Passage:
......

HashMap

How HashMap store data?

The least unit in hashmap data storage is the Entry Node<K,V>. The node implements Map.Entry<K,V>
 static class Node<K,V> implements Map.Entry<K,V> {
        final int hash;
        final K key;
        V value;
        // chaining address, point to next Entry Node
        Node<K,V> next;

        Node(int hash, K key, V value, Node<K,V> next) {
            this.hash = hash;
            this.key = key;
            this.value = value;
            this.next = next;
        }

        public final K getKey()        { return key; }
        public final V getValue()      { return value; }
        public final String toString() { return key + "=" + value; }

        public final int hashCode() {
            return Objects.hashCode(key) ^ Objects.hashCode(value);
        }

        public final V setValue(V newValue) {
            V oldValue = value;
            value = newValue;
            return oldValue;
        }

        public final boolean equals(Object o) {
            if (o == this)
                return true;
            if (o instanceof Map.Entry) {
                Map.Entry<?,?> e = (Map.Entry<?,?>)o;
                if (Objects.equals(key, e.getKey()) &&
                    Objects.equals(value, e.getValue()))
                    return true;
            }
            return false;
        }
    }
All of these Node<K, V> are stored in table as a Node Array
  • Nodes Array Node<K, V>[] table
      /**
       * The table, initialized on first use, and resized as
       * necessary. When allocated, length is always a power of two.
       * (We also tolerate length zero in some operations to allow
       * bootstrapping mechanics that are currently not needed.)
       */
      transient Node<K,V>[] table;
    
However, HashMap provides three views for retrieving the inside data: keySet(), values() and entrySet()
  • KeySet: stores all keys in this hashmap

      /**
       * NOTE! This field is in AbstractMap class 
       * Each of these fields are initialized to contain an instance of the
       * appropriate view the first time this view is requested.  The views are
       * stateless, so there's no reason to create more than one of each.
       */
      transient volatile Set<K>        keySet;
    
  • Values: stores all values in this hash Map

      /**
       * NOTE! This field is in AbstractMap class 
       */
      transient volatile Collection<V> values;
    
  • EntrySet: stores Entry Node(K-V pair) in this HashMap

      /**
       * This field is in HashMap class 
       * Holds cached entrySet(). Note that AbstractMap fields are used
       * for keySet() and values().

......

Information provided:
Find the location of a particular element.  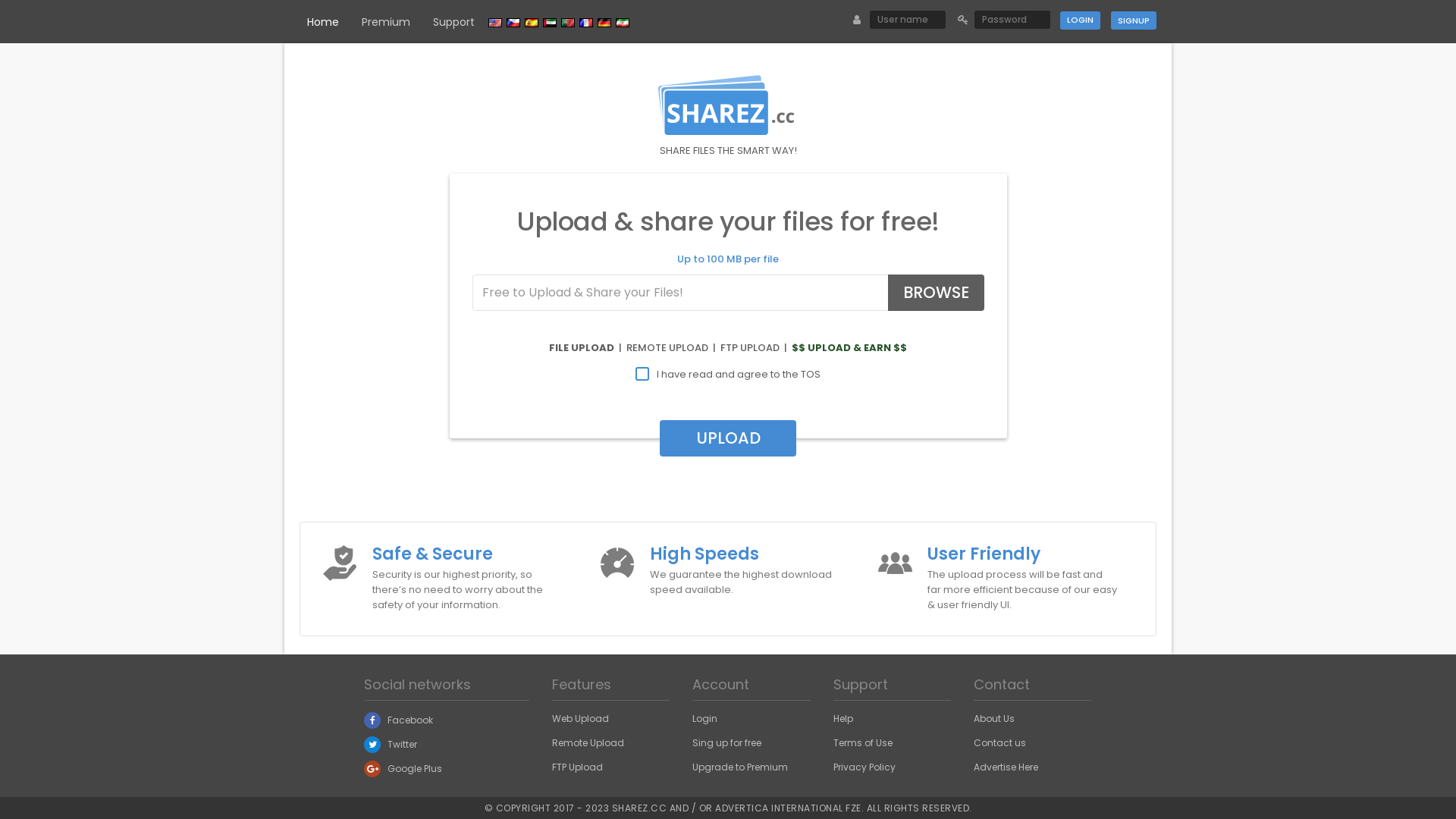

'Advertise Here' is located at coordinates (1006, 767).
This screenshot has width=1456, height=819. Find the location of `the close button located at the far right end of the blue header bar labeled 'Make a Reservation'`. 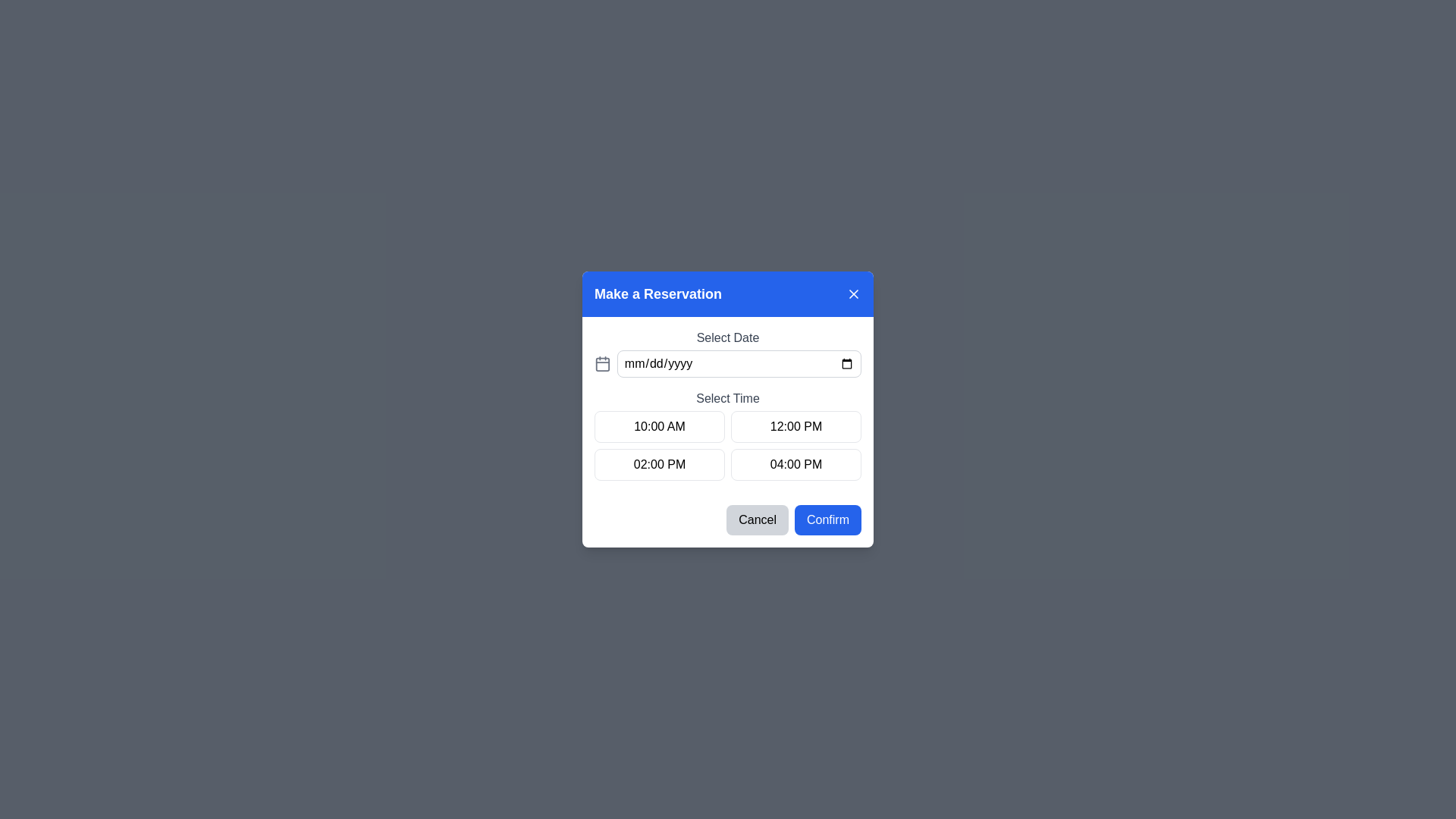

the close button located at the far right end of the blue header bar labeled 'Make a Reservation' is located at coordinates (854, 294).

......

Exercise details: List every method that the Node class in the HashMap text declares as public final. The lines play no part in this work.

Response for this exercise: getKey(), getValue(), toString(), hashCode(), setValue(V newValue), equals(Object o)